Been pondering what to do when I finally get around to upgrading my computer. Currently using a late 2009 iMac 2.66 i5, Radeon HD 4850 and 16 GB of 1067 RAM. Took the spinning disk out last year and replaced with a Samsung EVO SSD which staved off the new computer for a while.

As Apple's gear gets more silly with every new release, I'm not too fussed either way about staying with them or shifting to MS.

I've been thinking if getting a specced out laptop is a feasible option. As I start doing more work on location, and could even potentially been in a studio some of the time in future - splitting post production time between home, studio, and location. Having some like a loaded up XPS15, and a decent monitor / docking station at each desk seems like it could make more sense than investing in a new desktop computer.

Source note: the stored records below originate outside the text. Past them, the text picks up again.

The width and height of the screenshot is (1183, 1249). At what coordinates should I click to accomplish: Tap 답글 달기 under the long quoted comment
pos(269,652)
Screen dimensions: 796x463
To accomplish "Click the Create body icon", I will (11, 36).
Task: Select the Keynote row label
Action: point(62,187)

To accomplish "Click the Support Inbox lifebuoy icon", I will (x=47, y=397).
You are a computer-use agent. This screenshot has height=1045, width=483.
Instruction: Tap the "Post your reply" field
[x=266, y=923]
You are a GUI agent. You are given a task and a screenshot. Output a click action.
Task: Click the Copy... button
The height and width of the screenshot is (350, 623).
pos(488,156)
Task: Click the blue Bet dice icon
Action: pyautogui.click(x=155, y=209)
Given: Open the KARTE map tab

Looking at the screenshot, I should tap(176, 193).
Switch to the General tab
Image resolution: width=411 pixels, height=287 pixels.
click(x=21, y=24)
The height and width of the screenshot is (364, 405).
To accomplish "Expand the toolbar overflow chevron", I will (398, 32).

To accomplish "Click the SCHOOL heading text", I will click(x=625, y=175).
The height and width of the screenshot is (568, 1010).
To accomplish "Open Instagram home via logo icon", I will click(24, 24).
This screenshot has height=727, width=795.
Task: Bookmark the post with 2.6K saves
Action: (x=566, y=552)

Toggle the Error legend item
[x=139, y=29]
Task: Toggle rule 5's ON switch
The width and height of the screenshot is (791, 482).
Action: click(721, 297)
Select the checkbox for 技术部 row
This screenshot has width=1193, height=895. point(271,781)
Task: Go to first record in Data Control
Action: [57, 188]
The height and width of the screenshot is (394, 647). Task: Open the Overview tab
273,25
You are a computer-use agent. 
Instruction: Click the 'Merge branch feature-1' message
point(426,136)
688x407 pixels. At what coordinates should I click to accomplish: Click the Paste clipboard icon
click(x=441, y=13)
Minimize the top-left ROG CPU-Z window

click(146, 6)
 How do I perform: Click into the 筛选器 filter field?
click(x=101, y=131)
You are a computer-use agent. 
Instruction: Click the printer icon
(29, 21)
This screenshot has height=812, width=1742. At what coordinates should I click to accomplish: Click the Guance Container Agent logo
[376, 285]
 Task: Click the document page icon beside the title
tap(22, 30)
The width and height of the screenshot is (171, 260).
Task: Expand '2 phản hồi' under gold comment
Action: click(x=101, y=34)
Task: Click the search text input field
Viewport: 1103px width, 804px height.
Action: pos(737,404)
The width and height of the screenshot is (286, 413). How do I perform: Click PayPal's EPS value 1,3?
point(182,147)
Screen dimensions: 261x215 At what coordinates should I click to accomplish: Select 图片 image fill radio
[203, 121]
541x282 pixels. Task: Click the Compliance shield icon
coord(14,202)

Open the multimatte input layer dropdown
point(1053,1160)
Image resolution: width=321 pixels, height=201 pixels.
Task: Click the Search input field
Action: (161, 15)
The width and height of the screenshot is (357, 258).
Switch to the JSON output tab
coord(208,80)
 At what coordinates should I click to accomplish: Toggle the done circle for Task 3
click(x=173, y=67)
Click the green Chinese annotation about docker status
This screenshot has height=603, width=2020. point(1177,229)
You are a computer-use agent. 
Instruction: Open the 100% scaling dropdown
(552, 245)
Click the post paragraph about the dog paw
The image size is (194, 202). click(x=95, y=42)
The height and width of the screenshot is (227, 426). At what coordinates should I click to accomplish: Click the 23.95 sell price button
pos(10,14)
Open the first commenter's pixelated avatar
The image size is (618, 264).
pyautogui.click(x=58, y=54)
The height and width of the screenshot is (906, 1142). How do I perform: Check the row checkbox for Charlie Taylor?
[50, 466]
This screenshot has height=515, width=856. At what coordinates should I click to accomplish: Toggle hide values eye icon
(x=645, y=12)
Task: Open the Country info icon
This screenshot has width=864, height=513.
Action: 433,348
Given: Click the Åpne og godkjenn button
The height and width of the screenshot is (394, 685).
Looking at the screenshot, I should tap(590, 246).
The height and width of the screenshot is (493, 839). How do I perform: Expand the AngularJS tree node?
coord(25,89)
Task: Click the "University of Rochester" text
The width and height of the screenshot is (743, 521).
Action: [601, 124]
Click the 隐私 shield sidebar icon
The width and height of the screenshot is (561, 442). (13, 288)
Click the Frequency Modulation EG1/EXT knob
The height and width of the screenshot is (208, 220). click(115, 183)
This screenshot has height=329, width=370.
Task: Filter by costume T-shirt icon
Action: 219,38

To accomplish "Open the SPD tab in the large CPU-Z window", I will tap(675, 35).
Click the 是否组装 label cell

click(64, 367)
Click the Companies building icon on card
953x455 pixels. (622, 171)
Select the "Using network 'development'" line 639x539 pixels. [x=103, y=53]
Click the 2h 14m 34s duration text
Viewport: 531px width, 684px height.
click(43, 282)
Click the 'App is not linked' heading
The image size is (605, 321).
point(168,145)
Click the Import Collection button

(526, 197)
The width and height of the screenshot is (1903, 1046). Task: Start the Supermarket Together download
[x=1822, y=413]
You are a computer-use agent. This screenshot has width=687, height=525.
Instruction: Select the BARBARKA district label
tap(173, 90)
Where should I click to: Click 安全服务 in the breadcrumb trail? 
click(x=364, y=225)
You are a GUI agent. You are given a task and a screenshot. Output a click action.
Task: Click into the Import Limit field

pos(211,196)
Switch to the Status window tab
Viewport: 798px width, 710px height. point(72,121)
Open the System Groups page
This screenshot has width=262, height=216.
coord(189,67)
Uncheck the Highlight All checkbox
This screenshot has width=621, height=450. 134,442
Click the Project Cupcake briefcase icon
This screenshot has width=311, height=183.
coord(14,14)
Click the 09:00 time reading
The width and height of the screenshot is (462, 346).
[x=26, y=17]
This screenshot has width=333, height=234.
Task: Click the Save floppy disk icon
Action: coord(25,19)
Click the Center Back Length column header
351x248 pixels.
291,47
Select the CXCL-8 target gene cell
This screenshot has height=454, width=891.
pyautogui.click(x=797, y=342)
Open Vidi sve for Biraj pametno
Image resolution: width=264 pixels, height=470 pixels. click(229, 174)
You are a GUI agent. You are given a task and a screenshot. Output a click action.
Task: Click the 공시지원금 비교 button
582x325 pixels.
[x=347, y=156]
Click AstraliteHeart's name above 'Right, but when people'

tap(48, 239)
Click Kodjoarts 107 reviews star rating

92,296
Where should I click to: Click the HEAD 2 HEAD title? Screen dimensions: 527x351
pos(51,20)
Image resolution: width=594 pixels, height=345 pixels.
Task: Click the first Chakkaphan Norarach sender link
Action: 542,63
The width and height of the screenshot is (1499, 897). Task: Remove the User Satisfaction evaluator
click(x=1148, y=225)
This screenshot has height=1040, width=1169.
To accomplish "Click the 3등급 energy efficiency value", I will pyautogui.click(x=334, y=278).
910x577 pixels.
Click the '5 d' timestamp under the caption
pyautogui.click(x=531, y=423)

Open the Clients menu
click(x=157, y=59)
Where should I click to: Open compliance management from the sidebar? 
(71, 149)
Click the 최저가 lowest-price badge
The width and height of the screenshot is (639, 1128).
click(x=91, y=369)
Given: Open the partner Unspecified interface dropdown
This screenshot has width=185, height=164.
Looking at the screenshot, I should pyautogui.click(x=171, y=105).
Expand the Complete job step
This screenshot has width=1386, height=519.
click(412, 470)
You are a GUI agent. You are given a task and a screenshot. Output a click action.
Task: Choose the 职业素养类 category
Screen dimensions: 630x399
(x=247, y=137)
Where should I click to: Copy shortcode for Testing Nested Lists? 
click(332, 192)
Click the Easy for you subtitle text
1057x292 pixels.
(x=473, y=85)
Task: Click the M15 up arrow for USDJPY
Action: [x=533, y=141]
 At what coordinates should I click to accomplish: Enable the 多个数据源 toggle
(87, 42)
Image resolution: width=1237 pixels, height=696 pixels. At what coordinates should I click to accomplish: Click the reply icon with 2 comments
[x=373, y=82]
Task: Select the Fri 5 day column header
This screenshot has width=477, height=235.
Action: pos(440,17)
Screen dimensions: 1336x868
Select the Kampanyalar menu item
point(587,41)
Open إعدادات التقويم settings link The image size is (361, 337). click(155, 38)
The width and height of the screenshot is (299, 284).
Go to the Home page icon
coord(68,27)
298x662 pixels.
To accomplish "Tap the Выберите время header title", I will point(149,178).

Does anybody use a laptop as their main / sole workstation? Work is 90% Lightroom, with a bit of Photoshop and the occasional foray into Premiere Pro and (very occasionally) Soundbooth.

Would I be right in thinking a good, new laptop is going to be a noticeable improvement over my ageing iMac?

Cheers for any thoughts.
 
iMacs were laptop spec hardware anyway, so you'll notice the improvement easily.
 
depends how much you want to spend but 16gb and an ssd in the imac shouldn't exactly be a slouch. okay its probably a dual core i5 which may hold it back a bit.

personally I wouldn't use a laptop as a main machine, only if it was pokey as hell and was hooked up to at least a 27" 2560x1440 IPS.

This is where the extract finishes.